# Evaluating Determinant in Mathematica

• Mathematica
• EngWiPy
In summary, the code is trying to determine the determinant of a matrix, but is getting an error. It works when k and l are not the indices of the matrix.

#### EngWiPy

Hello,

I have the following code in Mathematica:

Code:
G[k_, l_] :=
MatrixForm[Table[If[i == j, 1, 0], {i, 1, 3}, {j, 1, 3}]];

Print[\!$$\*UnderoverscriptBox[\(\[Sum]$$, $$k = 1$$, $$3$$]$$\*UnderoverscriptBox[\(\[Sum]$$, $$l = 1$$, $$3$$]Det[G[k, l]]\)\)];

but it does not evaluate the determinant as a number, how to force it to do that?

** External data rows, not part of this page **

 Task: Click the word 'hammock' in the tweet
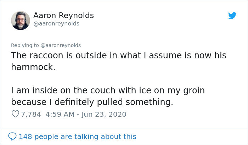click(x=32, y=67)
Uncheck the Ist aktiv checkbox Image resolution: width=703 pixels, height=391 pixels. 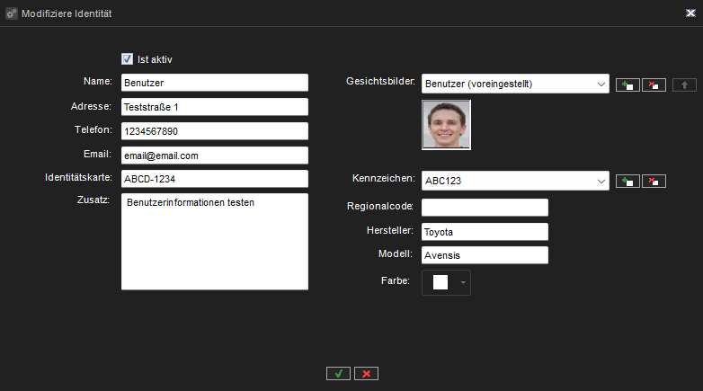coord(127,59)
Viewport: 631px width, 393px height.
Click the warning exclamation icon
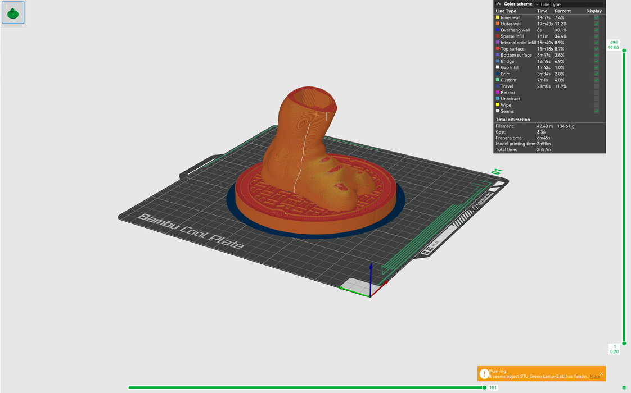pyautogui.click(x=484, y=374)
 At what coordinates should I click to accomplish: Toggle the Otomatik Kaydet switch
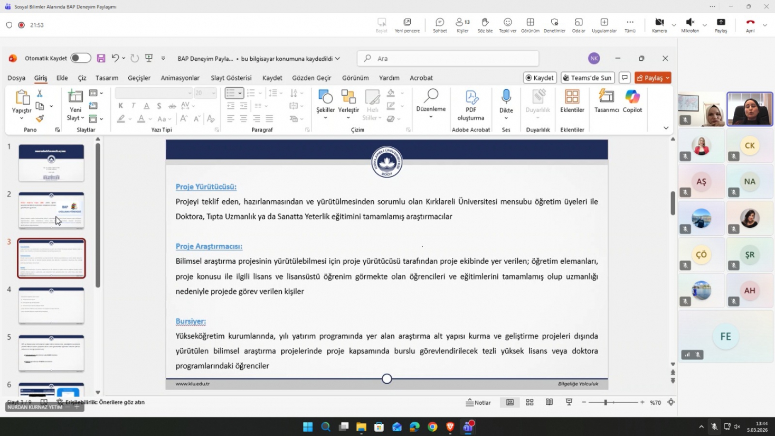pyautogui.click(x=80, y=58)
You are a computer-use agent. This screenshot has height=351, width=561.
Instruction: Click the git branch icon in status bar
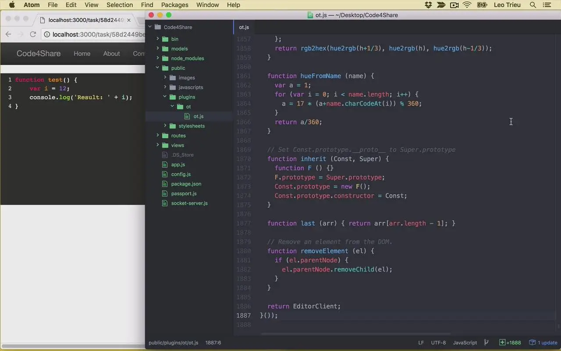click(486, 342)
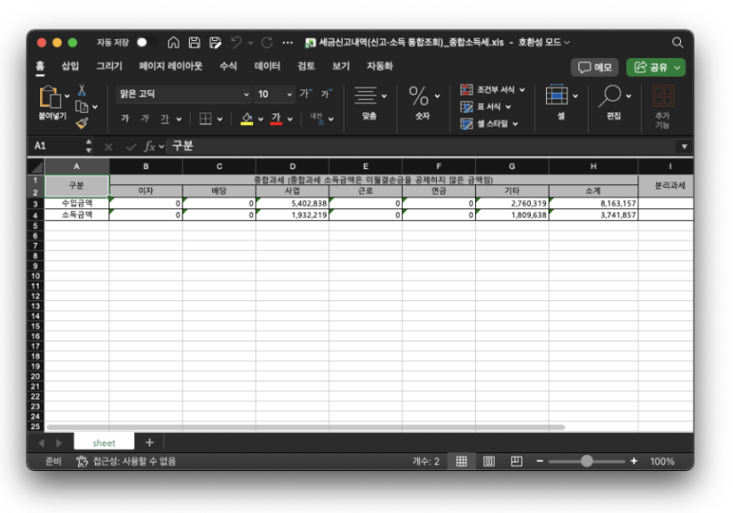
Task: Click the 메모 comments button
Action: (594, 67)
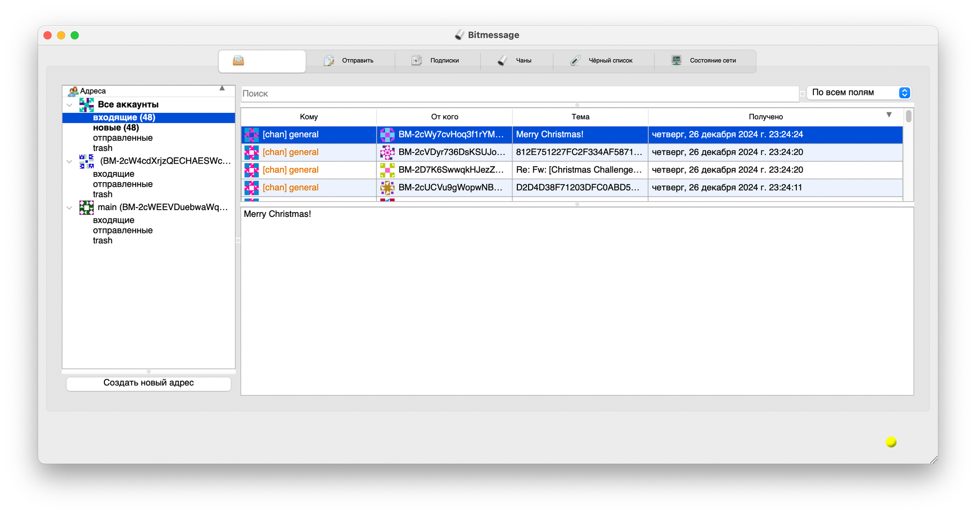
Task: Collapse the Все аккаунты tree node
Action: tap(69, 105)
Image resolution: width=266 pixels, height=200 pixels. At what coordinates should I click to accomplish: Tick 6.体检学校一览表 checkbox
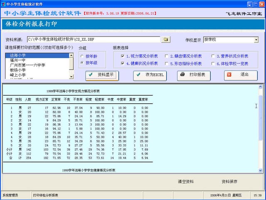coord(212,64)
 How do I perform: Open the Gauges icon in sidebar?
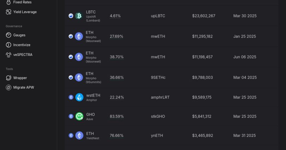9,35
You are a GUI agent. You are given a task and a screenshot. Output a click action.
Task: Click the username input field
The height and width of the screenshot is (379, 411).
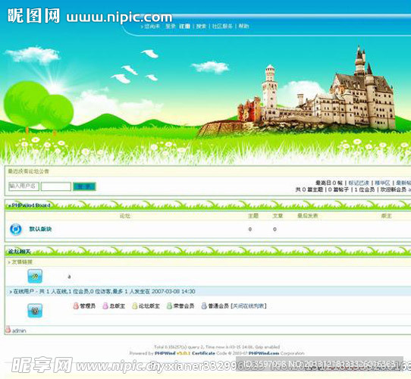coord(24,186)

Get rid of that "MatrixForm". A table is by definition a matrix, the matrixform just changes display type. So you're operating on a display object rather than a mathematical object.

Then it works.

Remember also the way you have it, k and l are NOT the indices of the matrix. So those sums are just going to give you 9.

G[k_, l_] :=
Table[If[i == j, 1, 0], {i, 1, 3}, {j, 1, 3}][[k]][[l]];

would give you an indexable matrix but then you cannot operate on it like a matrix (det won't work). You'd have to male it a table again:
Det[Table[G[i, j], {i, 1, 3}, {j, 1, 3}]]

Yes, I know that the equations do not make sense, it is complicated to explain. But it is working now. The actual code is here, which gives an error (why?) and a very large number (not expected, I guess)!:

Code:
P = {1.6, 1.8, 2};
p = 1;
f1[k_, l_, i_, j_] := Gamma[4]*\!$$\*UnderoverscriptBox[\(\[Sum]$$, $$m = 0$$, $$3$$]
\*FractionBox[$$1$$, $$m!$$]*NIntegrate[
\*SuperscriptBox[$$Log[1 + p*y]$$, $$2$$]*
\*SuperscriptBox[$$y$$, $$3 - j$$]*Exp[$$-y$$]*
\*SuperscriptBox[$$( \*FractionBox[\(1$$, $$P[\([$$$$i$$$$]$$] + y\)])\), $$-\((3 + 1 - m)$$\)], {y, 0, Infinity}]\);
f2[k_, l_, i_, j_] := If[j == k, f3[k, l, i, j], f4[k, l, i, j]];
f3[k_, l_, i_, j_] :=
Exp[1/P[[i]]]*
NIntegrate[(Log[1 + (p*u)]*u^(3 - j))/(1/(P[[i]] + u))^(3 + 1)*
Gamma[3 + 1, 1/(P[[i]]*u)], {u, 0, Infinity}];
f4[k_, l_, i_, j_] :=
N[Gamma[3 - j + 1]*Exp[1/P[[i]]]*P[[i]]^j*Gamma[j, 1/P[[i]]]];
G[k_, l_] :=
Table[If[k == l == j, f1[k, l, i, j], f2[k, l, i, j]], {i, 1,
3}, {j, 1, 3}];

Print[\!$$\*UnderoverscriptBox[\(\[Sum]$$, $$k = 1$$, $$3$$]$$\*UnderoverscriptBox[\(\[Sum]$$, $$l = 1$$, $$3$$]Det[G[k, l]]\)\)];

Best regards

## 1. What is a determinant in mathematics?

A determinant is a numerical value that can be calculated from a square matrix. It represents important information about the matrix, including whether it has an inverse and how much the matrix expands or shrinks when multiplied by another matrix.

## 2. How can I calculate the determinant of a matrix in Mathematica?

To calculate the determinant of a matrix in Mathematica, you can use the built-in function "Det". For example, if your matrix is called "A", you can use the command "Det[A]" to calculate its determinant.

## 3. What does the determinant tell us about a matrix?

The determinant tells us important information about a matrix, such as whether it has an inverse and how much the matrix expands or shrinks when multiplied by another matrix. It can also be used to solve systems of linear equations and determine the volume of geometric shapes.

## 4. Can Mathematica handle large determinants?

Yes, Mathematica can handle large determinants with ease. It has powerful built-in functions and algorithms for calculating determinants of matrices of any size, making it a useful tool for mathematicians and scientists working with complex data.

## 5. Are there any special considerations when evaluating determinants in Mathematica?

One important consideration when evaluating determinants in Mathematica is the precision of the results. By default, Mathematica uses machine precision which may not be suitable for highly accurate calculations. It is recommended to use the "WorkingPrecision" option to specify a higher precision value for more accurate results.